### Assigned task
Return precisely the opening lines of the listing below, ending with the line that contains "1488x624 pixels.".

------------------------------------------------------------------------

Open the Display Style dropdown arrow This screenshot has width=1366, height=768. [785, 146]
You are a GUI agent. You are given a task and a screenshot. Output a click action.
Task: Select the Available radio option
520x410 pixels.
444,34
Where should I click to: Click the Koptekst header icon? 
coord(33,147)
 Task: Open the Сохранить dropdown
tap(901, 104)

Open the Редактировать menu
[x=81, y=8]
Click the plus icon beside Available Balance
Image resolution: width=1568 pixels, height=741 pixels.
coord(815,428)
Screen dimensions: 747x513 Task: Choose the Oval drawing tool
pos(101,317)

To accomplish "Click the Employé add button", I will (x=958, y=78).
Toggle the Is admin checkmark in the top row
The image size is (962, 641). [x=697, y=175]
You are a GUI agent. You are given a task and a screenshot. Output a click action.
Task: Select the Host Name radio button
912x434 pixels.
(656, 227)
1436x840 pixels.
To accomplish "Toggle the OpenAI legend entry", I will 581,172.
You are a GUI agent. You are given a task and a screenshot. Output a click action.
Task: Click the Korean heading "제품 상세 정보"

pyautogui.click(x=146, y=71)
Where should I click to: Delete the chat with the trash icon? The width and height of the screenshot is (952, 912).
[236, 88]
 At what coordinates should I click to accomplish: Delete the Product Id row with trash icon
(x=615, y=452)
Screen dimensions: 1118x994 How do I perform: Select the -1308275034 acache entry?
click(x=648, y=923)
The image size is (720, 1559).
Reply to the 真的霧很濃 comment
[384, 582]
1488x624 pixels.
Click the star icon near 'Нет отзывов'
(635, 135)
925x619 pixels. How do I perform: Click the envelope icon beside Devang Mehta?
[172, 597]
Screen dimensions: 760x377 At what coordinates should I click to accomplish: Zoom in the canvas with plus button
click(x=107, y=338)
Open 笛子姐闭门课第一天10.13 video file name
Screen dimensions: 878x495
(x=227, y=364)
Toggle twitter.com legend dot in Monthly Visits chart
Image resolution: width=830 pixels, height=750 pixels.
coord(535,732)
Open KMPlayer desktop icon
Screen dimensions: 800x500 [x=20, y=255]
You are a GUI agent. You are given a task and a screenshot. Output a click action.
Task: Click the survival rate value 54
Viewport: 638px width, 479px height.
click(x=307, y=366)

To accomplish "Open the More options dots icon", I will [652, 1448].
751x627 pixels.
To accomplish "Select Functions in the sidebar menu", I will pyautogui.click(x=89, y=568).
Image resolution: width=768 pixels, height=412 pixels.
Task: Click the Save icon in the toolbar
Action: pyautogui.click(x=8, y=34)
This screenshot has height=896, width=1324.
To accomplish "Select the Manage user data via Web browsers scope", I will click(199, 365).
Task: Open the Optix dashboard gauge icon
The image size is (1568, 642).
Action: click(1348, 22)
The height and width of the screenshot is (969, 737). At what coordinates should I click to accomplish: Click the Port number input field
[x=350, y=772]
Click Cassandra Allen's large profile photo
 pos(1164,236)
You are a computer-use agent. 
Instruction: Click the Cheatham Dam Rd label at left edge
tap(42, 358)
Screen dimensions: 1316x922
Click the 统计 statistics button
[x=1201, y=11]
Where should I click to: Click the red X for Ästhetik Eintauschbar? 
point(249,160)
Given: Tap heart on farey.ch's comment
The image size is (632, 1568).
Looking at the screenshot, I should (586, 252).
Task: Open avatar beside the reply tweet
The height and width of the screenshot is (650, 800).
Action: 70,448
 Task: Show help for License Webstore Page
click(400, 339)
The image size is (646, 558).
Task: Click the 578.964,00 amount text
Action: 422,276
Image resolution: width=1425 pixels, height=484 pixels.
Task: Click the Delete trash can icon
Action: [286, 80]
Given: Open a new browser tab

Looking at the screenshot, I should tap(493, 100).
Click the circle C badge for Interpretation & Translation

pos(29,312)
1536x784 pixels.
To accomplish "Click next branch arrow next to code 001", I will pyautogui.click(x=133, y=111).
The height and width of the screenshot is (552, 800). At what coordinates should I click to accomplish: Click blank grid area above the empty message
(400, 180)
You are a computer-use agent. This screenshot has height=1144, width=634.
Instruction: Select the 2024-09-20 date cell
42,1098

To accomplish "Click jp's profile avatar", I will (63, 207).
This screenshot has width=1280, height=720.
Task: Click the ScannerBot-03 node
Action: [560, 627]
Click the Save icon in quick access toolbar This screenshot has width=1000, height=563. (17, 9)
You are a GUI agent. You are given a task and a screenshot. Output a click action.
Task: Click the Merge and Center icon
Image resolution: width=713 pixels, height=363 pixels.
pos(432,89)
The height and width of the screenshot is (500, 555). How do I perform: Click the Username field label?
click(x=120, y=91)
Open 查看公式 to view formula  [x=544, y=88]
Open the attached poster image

------------------------------------------------------------------------

### Solution to the exercise
Open the Display Style dropdown arrow This screenshot has width=1366, height=768. [785, 146]
You are a GUI agent. You are given a task and a screenshot. Output a click action.
Task: Select the Available radio option
520x410 pixels.
444,34
Where should I click to: Click the Koptekst header icon? 
coord(33,147)
 Task: Open the Сохранить dropdown
tap(901, 104)

Open the Редактировать menu
[x=81, y=8]
Click the plus icon beside Available Balance
Image resolution: width=1568 pixels, height=741 pixels.
coord(815,428)
Screen dimensions: 747x513 Task: Choose the Oval drawing tool
pos(101,317)

To accomplish "Click the Employé add button", I will (x=958, y=78).
Toggle the Is admin checkmark in the top row
The image size is (962, 641). [x=697, y=175]
You are a GUI agent. You are given a task and a screenshot. Output a click action.
Task: Select the Host Name radio button
912x434 pixels.
(656, 227)
1436x840 pixels.
To accomplish "Toggle the OpenAI legend entry", I will 581,172.
You are a GUI agent. You are given a task and a screenshot. Output a click action.
Task: Click the Korean heading "제품 상세 정보"

pyautogui.click(x=146, y=71)
Where should I click to: Delete the chat with the trash icon? The width and height of the screenshot is (952, 912).
[236, 88]
 At what coordinates should I click to accomplish: Delete the Product Id row with trash icon
(x=615, y=452)
Screen dimensions: 1118x994 How do I perform: Select the -1308275034 acache entry?
click(x=648, y=923)
The image size is (720, 1559).
Reply to the 真的霧很濃 comment
[384, 582]
1488x624 pixels.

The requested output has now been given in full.